Professional Development
Values card, MethodKit for Professional Development
Card 63 of 66 · MethodKit for Professional Development
  • ThemeIdentity & Self
  • CardCard 63 of 66
  • Questions5 to explore
Identity & Self

Values

Core principles that guide you

Values are what you actually choose when something costs you something.

Everyone has a list of values they would name if asked. Honesty, creativity, family, freedom, fairness: these words come easily. But the real question is what shows up in your behavior when something is at stake, when saying what you think might damage a relationship, when taking a principled position costs you money, when doing the right thing is slower and harder than the convenient thing.

In a working life, values do not announce themselves as values. They show up as decisions: which projects you take on, which you decline, how you respond when a colleague is treated badly, what you are willing to do for a promotion and what you are not. Understanding your actual values requires looking at these patterns, not just the list you would write down.

Values also evolve. What mattered most to you at 24 may not be what matters most to you at 44. Regularly checking whether your stated values match your actual behavior, and whether both are still a good fit for who you are becoming, is part of staying oriented in a working life.

How to work on it

Practical ways to reflect on and develop this dimension of your working life. How it tends to look at different stages of a career, and where to put your attention.

Early in your career

This is when you discover your values under pressure for the first time. The moments when you feel a strong pull in a direction, or strong resistance to something being asked of you, are worth paying attention to.

Mid-career

By now you have made enough choices to see patterns. Look at the decisions you are proudest of and the ones that still bother you: both sets tell you something about what you actually value.

Later in your career

Values alignment becomes more important, not less, as you have more power to shape your work environment. What you visibly stand for or do not stand for sends a message to everyone around you.

Questions to explore

Use these on your own or in a group. There are no right answers, only better conversations.

  1. When have you made a decision that cost you something but still felt like the right thing to do?

  2. Are there values you hold that consistently put you in tension with the environment you work in?

  3. If you looked at how you actually spent your time and made decisions last month, what values would an outside observer conclude you hold?
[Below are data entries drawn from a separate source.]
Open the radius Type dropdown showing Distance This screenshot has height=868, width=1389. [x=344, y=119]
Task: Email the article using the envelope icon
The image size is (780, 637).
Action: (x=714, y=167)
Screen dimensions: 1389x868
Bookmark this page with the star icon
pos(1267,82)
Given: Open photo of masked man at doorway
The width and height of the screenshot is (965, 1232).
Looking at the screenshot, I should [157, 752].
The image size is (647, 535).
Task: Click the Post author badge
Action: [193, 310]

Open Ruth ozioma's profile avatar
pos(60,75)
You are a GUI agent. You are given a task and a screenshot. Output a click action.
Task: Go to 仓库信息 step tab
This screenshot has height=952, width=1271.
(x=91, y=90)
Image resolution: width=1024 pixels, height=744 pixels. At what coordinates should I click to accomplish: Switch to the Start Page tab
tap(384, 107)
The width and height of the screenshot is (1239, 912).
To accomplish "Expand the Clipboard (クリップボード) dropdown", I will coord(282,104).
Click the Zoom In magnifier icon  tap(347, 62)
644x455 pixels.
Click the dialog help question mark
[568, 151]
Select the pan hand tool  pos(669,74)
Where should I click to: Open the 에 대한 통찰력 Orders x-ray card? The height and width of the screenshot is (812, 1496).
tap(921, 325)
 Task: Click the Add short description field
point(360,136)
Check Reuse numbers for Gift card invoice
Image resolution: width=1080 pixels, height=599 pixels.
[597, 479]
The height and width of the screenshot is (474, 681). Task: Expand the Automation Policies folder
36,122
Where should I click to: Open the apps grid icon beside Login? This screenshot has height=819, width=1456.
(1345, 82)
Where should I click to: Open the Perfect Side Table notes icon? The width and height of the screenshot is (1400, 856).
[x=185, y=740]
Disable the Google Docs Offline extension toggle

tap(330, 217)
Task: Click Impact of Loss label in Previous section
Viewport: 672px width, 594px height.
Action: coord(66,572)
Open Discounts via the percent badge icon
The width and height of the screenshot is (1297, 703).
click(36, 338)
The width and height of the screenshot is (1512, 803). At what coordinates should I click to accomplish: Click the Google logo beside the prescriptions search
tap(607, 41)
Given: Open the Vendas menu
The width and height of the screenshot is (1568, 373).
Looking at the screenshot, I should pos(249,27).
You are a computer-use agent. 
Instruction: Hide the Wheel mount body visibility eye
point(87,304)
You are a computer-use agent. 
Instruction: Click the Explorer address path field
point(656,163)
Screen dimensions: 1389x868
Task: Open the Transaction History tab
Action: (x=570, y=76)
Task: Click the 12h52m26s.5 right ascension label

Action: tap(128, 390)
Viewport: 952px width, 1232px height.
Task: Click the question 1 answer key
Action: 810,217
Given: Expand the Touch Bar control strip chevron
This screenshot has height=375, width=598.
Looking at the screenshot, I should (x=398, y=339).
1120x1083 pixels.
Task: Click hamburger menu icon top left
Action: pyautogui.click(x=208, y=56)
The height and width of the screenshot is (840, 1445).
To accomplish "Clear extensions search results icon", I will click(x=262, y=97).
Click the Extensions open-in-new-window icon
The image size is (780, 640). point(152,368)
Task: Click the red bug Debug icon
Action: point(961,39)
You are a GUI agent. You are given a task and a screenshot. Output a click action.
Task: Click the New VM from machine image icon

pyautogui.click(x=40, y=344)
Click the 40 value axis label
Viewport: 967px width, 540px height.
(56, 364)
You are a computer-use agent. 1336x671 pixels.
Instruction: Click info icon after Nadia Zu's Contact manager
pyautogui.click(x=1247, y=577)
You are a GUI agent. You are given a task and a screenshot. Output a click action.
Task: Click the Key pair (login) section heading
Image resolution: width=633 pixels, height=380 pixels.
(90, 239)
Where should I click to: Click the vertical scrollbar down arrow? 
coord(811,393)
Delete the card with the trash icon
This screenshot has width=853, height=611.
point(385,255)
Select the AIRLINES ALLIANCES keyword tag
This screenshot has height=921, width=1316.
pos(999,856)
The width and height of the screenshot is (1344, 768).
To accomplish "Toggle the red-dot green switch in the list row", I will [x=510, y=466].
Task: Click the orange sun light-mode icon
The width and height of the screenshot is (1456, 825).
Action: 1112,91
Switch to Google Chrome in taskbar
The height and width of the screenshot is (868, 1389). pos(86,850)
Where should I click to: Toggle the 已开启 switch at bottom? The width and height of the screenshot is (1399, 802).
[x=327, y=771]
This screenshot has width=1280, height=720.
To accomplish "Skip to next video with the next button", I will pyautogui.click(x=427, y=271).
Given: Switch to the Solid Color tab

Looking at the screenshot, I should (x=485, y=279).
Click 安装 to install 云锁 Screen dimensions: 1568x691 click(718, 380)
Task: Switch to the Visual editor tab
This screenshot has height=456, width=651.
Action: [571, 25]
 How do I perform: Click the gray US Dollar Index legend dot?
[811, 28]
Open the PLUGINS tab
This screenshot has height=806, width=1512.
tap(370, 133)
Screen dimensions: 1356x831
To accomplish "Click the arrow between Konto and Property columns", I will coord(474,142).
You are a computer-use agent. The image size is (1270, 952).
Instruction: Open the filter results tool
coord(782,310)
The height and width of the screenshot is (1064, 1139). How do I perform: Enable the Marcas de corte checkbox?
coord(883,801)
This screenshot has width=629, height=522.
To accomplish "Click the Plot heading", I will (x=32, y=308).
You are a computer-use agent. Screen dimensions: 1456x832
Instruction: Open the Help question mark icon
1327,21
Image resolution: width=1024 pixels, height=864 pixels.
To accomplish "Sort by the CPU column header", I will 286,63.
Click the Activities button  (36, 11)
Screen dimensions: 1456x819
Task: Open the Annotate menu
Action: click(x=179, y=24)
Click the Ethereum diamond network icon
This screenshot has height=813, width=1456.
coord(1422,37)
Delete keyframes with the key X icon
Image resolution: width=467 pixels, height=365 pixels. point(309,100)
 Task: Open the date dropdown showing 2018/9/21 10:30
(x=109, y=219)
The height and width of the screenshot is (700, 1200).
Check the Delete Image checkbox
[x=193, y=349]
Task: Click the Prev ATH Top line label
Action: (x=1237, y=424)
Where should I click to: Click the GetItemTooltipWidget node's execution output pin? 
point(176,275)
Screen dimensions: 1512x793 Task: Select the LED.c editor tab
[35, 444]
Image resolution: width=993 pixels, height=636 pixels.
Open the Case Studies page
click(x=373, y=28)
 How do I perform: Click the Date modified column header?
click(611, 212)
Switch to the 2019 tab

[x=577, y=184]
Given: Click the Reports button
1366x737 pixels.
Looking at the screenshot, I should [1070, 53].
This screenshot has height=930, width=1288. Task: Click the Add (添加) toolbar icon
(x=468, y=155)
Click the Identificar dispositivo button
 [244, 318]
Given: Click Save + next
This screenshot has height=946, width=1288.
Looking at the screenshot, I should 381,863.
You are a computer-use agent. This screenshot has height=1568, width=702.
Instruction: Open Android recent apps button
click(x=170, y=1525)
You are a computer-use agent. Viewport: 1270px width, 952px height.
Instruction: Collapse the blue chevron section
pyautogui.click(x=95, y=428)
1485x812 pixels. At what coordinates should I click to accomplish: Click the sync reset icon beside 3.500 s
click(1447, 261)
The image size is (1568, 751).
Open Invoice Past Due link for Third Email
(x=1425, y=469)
  4. Are there things you say you value but find you consistently deprioritize when they compete with something else?

  5. What would you be unwilling to do professionally, regardless of the reward?

Things to notice

  • Values stated but not acted on are not really values: they are aspirations, which is fine, but the distinction matters.
  • Values can be in genuine conflict with each other (loyalty and honesty, for example), and pretending they are not is how people get into trouble.
  • Be cautious about aligning your stated values too neatly with what you think others want to hear.